- [WHAT TO DO]: Without altering anything, repeat each of the records.

Collected data entries
[Start of Attachment]

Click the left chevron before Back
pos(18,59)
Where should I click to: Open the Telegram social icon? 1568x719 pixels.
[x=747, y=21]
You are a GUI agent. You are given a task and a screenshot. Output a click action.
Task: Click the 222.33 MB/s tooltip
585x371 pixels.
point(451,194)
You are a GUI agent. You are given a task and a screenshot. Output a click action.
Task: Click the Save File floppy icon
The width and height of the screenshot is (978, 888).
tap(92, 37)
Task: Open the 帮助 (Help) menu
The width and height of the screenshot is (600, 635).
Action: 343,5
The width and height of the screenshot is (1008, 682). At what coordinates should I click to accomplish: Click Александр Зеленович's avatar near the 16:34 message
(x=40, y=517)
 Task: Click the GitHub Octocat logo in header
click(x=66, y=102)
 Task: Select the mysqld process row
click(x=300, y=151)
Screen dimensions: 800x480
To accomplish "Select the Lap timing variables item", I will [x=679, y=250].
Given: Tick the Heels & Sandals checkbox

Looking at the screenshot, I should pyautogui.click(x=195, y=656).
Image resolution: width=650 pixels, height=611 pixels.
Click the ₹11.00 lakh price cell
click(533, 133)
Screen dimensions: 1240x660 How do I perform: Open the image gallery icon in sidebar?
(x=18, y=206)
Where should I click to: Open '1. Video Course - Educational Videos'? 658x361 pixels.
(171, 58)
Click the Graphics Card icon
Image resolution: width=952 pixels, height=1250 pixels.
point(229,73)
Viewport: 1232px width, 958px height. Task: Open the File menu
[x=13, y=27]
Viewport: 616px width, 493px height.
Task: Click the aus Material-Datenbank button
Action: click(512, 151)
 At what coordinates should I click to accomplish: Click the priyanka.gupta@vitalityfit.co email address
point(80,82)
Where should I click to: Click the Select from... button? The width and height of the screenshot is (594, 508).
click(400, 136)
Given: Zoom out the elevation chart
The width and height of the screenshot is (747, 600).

[End of Attachment]

- [RESULT BELOW]:
Click the left chevron before Back
pos(18,59)
Where should I click to: Open the Telegram social icon? 1568x719 pixels.
[x=747, y=21]
You are a GUI agent. You are given a task and a screenshot. Output a click action.
Task: Click the 222.33 MB/s tooltip
585x371 pixels.
point(451,194)
You are a GUI agent. You are given a task and a screenshot. Output a click action.
Task: Click the Save File floppy icon
The width and height of the screenshot is (978, 888).
tap(92, 37)
Task: Open the 帮助 (Help) menu
The width and height of the screenshot is (600, 635).
Action: 343,5
The width and height of the screenshot is (1008, 682). At what coordinates should I click to accomplish: Click Александр Зеленович's avatar near the 16:34 message
(x=40, y=517)
 Task: Click the GitHub Octocat logo in header
click(x=66, y=102)
 Task: Select the mysqld process row
click(x=300, y=151)
Screen dimensions: 800x480
To accomplish "Select the Lap timing variables item", I will [x=679, y=250].
Given: Tick the Heels & Sandals checkbox

Looking at the screenshot, I should pyautogui.click(x=195, y=656).
Image resolution: width=650 pixels, height=611 pixels.
Click the ₹11.00 lakh price cell
click(533, 133)
Screen dimensions: 1240x660 How do I perform: Open the image gallery icon in sidebar?
(x=18, y=206)
Where should I click to: Open '1. Video Course - Educational Videos'? 658x361 pixels.
(171, 58)
Click the Graphics Card icon
Image resolution: width=952 pixels, height=1250 pixels.
point(229,73)
Viewport: 1232px width, 958px height. Task: Open the File menu
[x=13, y=27]
Viewport: 616px width, 493px height.
Task: Click the aus Material-Datenbank button
Action: click(512, 151)
 At what coordinates should I click to accomplish: Click the priyanka.gupta@vitalityfit.co email address
point(80,82)
Where should I click to: Click the Select from... button? The width and height of the screenshot is (594, 508).
click(400, 136)
Given: Zoom out the elevation chart
The width and height of the screenshot is (747, 600).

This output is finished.